The role of memory in product judgments and purchasing decisions has been extensively investigated (for reviews, see Alba, Hutchinson, & Lynch, 1991; Cohen & Chakravarti, 1990; Kardes, 1994). This earlier research addressed two issues. First, what information is stored in memory as a result of encoding processes that occur at the time the information is received? Second, which subset of this information is actually retrieved at the time a decision is to be made? If an evaluative concept of the product as desirable or undesirable was formed at the time the information was presented, this concept might later be retrieved and used as a basis for judgment without considering individual product features (Lichtenstein & Srull, 1985). In many cases, however, consumers' goals at the time of retrieval are not the same as those that existed at the time information was first received. For example, although people may initially wish to form an overall evaluation of a product at the time they receive information about it, they may later be called upon to judge its specific attributes (e.g., picture quality).
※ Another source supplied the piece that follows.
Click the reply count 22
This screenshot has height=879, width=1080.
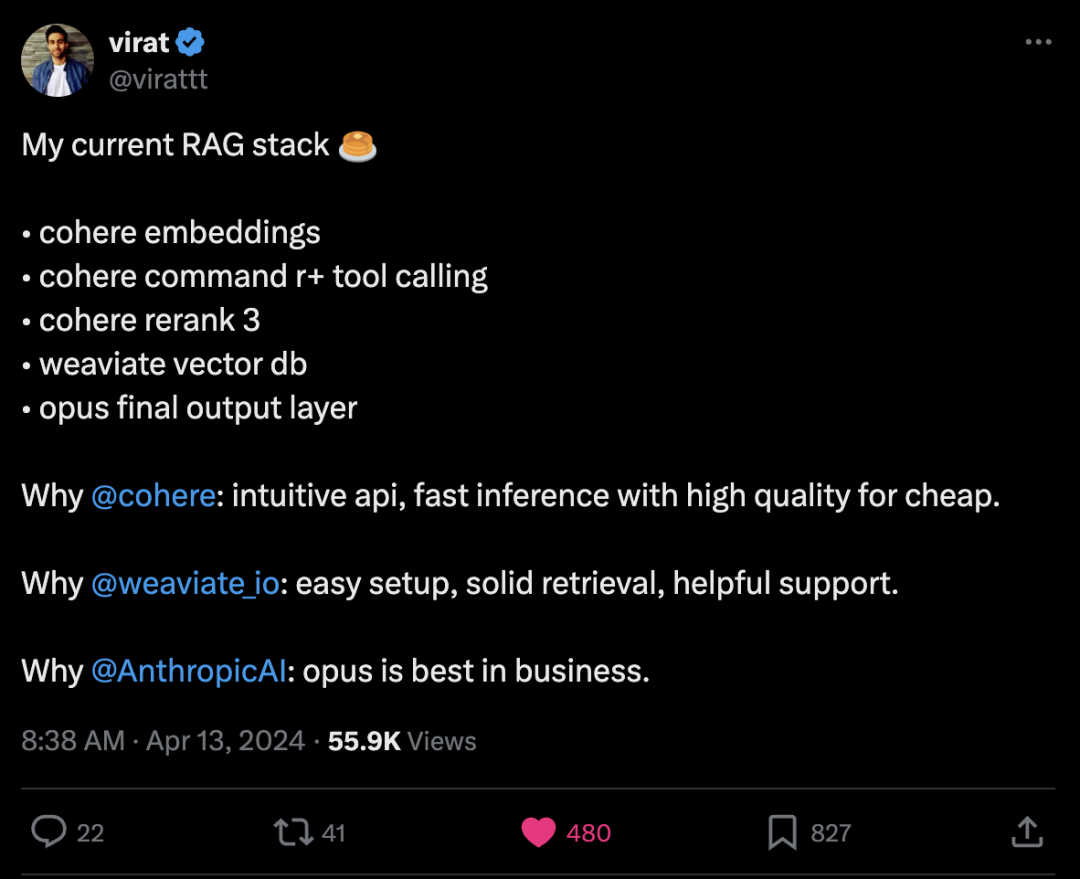[x=90, y=834]
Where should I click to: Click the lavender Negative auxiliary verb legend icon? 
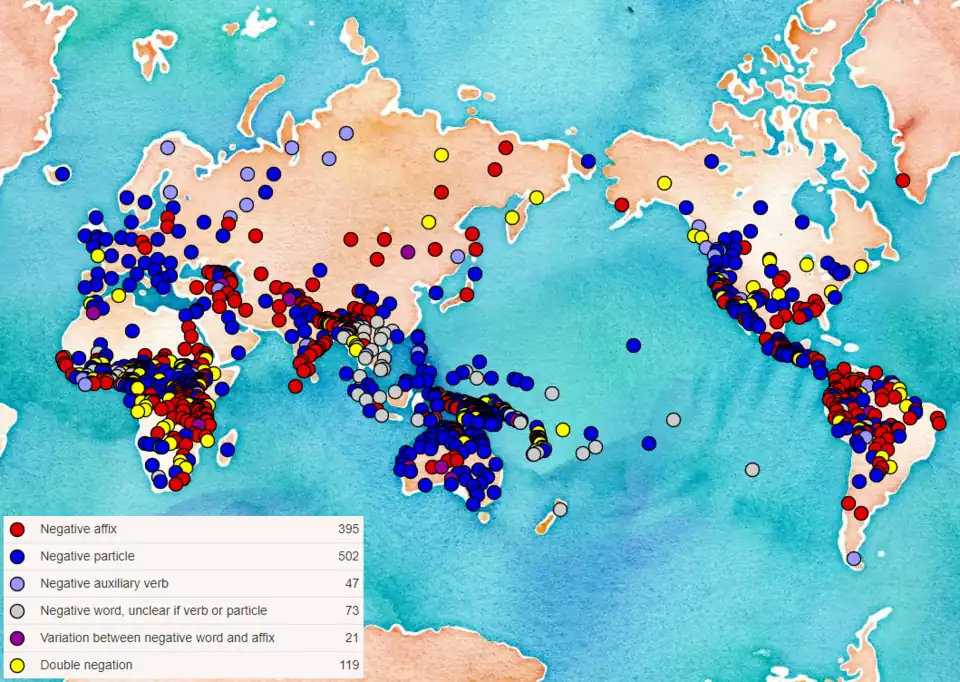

Alternatively, consumers may focus their attention on specific attributes of a product at the time they first acquire information about it, but may later wish to make a more general evaluation of the product. In such cases, not all of the original information is likely to be recalled and used. To this extent, the way information is organized and stored in memory could affect the likelihood of its being recalled, and, therefore, could determine the information's influence.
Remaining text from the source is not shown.